** DATA follows **

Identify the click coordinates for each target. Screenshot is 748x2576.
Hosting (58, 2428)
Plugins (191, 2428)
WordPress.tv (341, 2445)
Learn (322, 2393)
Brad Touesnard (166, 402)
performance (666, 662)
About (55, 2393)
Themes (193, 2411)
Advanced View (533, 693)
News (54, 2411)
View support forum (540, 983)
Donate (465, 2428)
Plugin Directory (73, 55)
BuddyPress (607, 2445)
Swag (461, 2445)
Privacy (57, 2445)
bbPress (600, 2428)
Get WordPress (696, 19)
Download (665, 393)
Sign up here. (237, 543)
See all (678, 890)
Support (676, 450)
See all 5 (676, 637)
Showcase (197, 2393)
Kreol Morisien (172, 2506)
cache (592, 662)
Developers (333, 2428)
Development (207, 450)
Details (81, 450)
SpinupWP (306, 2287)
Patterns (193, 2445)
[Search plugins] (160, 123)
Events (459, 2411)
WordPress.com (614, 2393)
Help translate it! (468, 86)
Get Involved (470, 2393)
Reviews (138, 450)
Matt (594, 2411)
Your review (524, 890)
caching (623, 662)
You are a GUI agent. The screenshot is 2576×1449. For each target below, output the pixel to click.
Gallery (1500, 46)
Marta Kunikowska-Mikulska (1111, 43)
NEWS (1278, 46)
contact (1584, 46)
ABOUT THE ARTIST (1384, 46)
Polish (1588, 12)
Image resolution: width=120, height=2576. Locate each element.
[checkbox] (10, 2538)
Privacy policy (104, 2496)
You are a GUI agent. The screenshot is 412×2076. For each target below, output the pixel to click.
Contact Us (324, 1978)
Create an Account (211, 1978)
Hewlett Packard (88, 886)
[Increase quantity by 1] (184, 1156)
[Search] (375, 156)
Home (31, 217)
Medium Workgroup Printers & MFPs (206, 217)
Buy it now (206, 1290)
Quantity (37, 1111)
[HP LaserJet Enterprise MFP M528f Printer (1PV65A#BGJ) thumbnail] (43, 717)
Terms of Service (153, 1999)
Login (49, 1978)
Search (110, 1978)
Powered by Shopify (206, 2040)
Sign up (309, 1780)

** End of DATA **

- **THE TASK**
All lines from the one that holds "Themes (193, 2411)" through the end of the records are to be returned exactly, including both boundary lines, and no others.

- **SOLUTION FOR THIS EXERCISE**
Themes (193, 2411)
Advanced View (533, 693)
News (54, 2411)
View support forum (540, 983)
Donate (465, 2428)
Plugin Directory (73, 55)
BuddyPress (607, 2445)
Swag (461, 2445)
Privacy (57, 2445)
bbPress (600, 2428)
Get WordPress (696, 19)
Download (665, 393)
Sign up here. (237, 543)
See all (678, 890)
Support (676, 450)
See all 5 (676, 637)
Showcase (197, 2393)
Kreol Morisien (172, 2506)
cache (592, 662)
Developers (333, 2428)
Development (207, 450)
Details (81, 450)
SpinupWP (306, 2287)
Patterns (193, 2445)
[Search plugins] (160, 123)
Events (459, 2411)
WordPress.com (614, 2393)
Help translate it! (468, 86)
Get Involved (470, 2393)
Reviews (138, 450)
Matt (594, 2411)
Your review (524, 890)
caching (623, 662)
You are a GUI agent. The screenshot is 2576×1449. For each target below, output the pixel to click.
Gallery (1500, 46)
Marta Kunikowska-Mikulska (1111, 43)
NEWS (1278, 46)
contact (1584, 46)
ABOUT THE ARTIST (1384, 46)
Polish (1588, 12)
Image resolution: width=120, height=2576. Locate each element.
[checkbox] (10, 2538)
Privacy policy (104, 2496)
You are a GUI agent. The screenshot is 412×2076. For each target below, output the pixel to click.
Contact Us (324, 1978)
Create an Account (211, 1978)
Hewlett Packard (88, 886)
[Increase quantity by 1] (184, 1156)
[Search] (375, 156)
Home (31, 217)
Medium Workgroup Printers & MFPs (206, 217)
Buy it now (206, 1290)
Quantity (37, 1111)
[HP LaserJet Enterprise MFP M528f Printer (1PV65A#BGJ) thumbnail] (43, 717)
Terms of Service (153, 1999)
Login (49, 1978)
Search (110, 1978)
Powered by Shopify (206, 2040)
Sign up (309, 1780)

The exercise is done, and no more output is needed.